Crónica de Wilton Fonseca, publicada no jornal i, a propósito da indisposição do Presidente da República Portuguesa durante um discurso proferido nas comemorações do Dia de Portugal, de Camões e das Comunidades Portuguesas, na cidade da Guarda, em 10 de junho de 2014.
Na Guarda, alguns manifestantes cansativos exibiram a sua insensibilidade, falta de respeito e educação perante uma indisposição do Presidente da República. Em S. Paulo, uma multidão da classe média branca, com poder aquisitivo para comprar bilhetes para o jogo inaugural da Copa, insultou a presidente do Brasil com palavras que nenhum jornal sério ousou reproduzir.
O respeitinho é bonito, embora não seja um valor absoluto. Mas recomenda-se. E a sociedade permissiva que criámos tem de estabelecer linhas divisórias entre o respeito e o insulto livre, generalizado e descabelado, aceite e desculpabilizado.
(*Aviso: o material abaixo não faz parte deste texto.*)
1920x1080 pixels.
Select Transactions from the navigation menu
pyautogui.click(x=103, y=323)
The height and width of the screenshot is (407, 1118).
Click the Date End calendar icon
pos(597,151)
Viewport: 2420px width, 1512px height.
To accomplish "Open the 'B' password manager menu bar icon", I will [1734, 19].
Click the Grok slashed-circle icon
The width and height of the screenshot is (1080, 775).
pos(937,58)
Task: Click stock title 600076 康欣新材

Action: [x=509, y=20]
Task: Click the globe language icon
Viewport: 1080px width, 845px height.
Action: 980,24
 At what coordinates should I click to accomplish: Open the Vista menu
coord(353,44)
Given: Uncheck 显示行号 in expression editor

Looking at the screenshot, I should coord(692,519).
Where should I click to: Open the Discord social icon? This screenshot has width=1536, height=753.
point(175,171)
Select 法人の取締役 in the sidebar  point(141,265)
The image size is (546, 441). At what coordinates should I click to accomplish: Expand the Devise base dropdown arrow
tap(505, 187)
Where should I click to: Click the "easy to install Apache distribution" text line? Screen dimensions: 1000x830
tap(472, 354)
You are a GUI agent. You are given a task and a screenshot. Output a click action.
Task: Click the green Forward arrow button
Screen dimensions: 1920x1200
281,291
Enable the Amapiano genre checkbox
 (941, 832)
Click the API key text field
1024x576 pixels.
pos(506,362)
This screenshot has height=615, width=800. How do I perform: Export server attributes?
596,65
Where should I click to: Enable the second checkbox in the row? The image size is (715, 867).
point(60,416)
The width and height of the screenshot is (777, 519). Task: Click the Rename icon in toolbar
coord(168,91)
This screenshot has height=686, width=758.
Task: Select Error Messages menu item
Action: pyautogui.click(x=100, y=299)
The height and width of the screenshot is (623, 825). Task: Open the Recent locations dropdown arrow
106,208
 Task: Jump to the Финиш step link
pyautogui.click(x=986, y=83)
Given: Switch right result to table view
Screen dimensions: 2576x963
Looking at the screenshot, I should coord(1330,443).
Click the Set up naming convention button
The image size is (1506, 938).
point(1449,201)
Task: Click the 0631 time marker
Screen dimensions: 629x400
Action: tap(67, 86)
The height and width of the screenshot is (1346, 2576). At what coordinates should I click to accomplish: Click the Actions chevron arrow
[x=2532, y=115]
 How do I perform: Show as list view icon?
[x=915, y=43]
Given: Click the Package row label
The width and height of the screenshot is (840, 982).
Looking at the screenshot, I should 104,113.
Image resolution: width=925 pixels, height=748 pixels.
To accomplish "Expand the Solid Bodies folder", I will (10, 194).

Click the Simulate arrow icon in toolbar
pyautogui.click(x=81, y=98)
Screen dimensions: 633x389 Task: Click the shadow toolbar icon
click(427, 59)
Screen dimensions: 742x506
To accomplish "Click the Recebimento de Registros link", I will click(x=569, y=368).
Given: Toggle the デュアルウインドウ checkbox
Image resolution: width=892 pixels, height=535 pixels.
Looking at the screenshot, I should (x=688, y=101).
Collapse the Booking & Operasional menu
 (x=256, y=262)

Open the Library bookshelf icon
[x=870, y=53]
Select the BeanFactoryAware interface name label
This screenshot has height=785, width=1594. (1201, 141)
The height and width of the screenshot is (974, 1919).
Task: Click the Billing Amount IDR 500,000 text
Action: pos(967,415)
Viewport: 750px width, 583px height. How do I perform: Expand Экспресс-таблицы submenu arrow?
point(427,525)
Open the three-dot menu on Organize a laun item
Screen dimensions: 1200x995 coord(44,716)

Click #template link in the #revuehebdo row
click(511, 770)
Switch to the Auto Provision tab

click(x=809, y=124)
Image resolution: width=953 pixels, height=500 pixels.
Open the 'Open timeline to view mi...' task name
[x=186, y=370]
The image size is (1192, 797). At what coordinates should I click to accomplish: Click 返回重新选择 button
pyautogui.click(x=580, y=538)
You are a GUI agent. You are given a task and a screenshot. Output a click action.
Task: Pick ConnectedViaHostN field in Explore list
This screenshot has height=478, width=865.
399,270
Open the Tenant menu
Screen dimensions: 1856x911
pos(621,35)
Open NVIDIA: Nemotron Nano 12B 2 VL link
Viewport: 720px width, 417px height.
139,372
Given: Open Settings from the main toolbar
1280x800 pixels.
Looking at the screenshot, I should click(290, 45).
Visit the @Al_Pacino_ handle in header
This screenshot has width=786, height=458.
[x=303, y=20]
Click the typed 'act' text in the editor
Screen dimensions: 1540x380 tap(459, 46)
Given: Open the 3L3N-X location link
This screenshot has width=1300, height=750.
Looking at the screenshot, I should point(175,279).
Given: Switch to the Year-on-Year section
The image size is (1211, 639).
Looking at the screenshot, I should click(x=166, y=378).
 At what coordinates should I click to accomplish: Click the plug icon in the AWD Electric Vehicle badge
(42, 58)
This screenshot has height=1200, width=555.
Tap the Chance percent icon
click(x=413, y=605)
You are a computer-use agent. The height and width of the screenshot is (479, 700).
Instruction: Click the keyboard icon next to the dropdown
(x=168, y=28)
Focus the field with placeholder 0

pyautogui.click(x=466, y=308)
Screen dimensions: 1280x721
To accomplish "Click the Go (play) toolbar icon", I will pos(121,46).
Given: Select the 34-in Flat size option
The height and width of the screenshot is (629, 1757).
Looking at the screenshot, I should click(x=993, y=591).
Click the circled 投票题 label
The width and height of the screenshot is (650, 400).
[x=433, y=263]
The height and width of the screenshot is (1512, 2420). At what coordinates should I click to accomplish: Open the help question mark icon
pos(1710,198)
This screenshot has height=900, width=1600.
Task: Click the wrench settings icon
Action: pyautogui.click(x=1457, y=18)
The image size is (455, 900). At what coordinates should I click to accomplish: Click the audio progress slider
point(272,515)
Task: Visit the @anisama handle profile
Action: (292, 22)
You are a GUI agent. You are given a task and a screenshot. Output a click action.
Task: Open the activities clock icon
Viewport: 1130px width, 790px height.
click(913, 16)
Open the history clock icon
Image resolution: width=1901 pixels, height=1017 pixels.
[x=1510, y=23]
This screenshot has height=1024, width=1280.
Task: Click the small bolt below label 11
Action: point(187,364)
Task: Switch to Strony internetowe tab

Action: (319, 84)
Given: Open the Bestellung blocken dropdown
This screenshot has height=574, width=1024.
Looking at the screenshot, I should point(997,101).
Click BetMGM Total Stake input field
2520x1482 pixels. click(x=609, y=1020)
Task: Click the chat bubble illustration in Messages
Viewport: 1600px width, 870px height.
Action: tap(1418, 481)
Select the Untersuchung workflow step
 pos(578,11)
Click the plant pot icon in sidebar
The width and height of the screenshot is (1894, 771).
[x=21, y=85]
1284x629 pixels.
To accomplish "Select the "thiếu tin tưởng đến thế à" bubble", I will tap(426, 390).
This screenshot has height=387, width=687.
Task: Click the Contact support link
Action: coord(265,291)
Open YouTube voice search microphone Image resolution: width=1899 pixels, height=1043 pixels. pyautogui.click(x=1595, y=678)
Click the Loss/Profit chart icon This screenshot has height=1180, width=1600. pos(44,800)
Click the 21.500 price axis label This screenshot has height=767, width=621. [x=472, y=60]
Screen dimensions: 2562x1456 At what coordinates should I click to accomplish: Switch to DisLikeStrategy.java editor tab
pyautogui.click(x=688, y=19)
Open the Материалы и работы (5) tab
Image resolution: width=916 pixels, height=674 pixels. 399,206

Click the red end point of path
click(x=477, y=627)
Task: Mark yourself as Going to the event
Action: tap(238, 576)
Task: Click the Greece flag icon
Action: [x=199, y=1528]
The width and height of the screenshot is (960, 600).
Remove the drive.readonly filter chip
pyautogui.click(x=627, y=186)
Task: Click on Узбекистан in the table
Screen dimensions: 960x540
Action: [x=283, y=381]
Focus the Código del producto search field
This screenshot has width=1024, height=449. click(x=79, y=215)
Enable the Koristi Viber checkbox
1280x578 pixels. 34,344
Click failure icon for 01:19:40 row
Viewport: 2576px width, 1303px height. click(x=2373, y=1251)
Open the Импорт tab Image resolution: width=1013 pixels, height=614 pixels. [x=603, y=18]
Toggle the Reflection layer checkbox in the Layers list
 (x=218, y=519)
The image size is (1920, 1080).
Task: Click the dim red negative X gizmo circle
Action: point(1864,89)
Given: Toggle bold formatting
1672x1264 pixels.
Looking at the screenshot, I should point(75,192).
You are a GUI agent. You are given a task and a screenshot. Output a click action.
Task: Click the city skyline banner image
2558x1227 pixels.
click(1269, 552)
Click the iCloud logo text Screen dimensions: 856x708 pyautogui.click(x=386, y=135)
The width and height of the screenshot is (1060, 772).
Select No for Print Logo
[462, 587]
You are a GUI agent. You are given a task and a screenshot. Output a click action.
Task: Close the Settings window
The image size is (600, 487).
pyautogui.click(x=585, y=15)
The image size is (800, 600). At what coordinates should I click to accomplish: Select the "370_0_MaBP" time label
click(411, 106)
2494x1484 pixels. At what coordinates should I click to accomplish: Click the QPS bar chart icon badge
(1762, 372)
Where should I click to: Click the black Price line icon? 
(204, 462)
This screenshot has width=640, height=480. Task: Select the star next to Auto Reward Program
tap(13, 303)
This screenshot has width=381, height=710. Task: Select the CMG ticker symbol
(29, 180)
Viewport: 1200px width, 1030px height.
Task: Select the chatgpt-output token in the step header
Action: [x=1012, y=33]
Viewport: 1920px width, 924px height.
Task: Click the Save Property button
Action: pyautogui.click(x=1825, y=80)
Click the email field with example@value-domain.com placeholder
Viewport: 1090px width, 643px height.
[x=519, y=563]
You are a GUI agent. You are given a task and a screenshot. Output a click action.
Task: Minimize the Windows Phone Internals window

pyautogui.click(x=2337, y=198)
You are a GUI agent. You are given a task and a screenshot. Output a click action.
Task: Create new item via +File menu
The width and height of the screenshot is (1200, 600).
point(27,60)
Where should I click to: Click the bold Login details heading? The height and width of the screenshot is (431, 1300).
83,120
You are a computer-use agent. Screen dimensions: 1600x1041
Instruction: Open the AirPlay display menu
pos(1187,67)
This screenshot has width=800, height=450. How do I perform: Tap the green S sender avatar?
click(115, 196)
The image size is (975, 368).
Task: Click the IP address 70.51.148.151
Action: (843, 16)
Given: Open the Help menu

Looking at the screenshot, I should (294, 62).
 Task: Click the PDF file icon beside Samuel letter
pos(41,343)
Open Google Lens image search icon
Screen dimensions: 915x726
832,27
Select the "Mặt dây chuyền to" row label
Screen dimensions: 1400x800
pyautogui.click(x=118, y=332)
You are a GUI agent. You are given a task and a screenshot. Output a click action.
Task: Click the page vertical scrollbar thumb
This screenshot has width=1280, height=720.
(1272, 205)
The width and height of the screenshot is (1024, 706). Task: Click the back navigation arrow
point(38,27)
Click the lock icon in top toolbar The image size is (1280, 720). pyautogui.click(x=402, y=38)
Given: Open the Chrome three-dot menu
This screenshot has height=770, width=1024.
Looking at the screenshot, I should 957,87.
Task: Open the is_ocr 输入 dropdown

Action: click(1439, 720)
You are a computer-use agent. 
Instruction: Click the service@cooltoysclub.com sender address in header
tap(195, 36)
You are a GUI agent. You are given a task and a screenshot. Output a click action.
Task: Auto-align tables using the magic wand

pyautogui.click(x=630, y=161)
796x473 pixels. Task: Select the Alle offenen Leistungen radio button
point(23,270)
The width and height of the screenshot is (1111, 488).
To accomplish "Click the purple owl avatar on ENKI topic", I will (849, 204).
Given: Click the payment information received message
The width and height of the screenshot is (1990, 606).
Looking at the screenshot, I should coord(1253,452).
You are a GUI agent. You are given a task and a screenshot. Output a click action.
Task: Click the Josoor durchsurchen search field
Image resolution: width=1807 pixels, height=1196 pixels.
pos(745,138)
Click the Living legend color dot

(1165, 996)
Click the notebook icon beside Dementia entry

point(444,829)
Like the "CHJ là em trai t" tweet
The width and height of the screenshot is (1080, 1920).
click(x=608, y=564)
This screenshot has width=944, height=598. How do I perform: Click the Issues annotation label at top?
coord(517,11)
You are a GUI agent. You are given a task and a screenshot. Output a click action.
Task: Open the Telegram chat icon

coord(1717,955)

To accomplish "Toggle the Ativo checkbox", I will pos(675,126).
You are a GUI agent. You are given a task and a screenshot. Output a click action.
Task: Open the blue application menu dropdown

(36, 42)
Não estão aqui em causa as razões que levaram os manifestantes da Guarda ou de S. Paulo a desrespeitar os seus presidentes, eleitos livre e democraticamente. Cavaco nada disse sobre o assunto. Fez bem. Dilma afirmou aos jornais que os “xingamentos” nunca a desviariam do caminho que tinha traçado. Também fez bem.
Xingar ganha aos poucos lugar no nosso quotidiano. Ainda há pouco tempo o verbo seria entendido como um brasileirismo, um sinónimo tropical de injuriar, insultar. Terá entrado na língua portuguesa através do quimbundo, entre os séculos XVII e XVIII. Como não podia deixar de ser, produziu os seus derivados, como o já mencionado xingamento, a xingaria, a xingação e – como sinónimo de «xingamento» – o curiosíssimo substantivo xingo*. Acho que é a melhor palavra para indicar o que se verificou na Guarda e em S. Paulo. Inqualificáveis xingos. Ordinaríssimos.
* A palavra xingo já se encontra atestada há algumas décadas em português, conforme entrada da edição de 1986 do Dicionário Aurélio (comunicação do consultor Luciano Eduardo de Oliveira).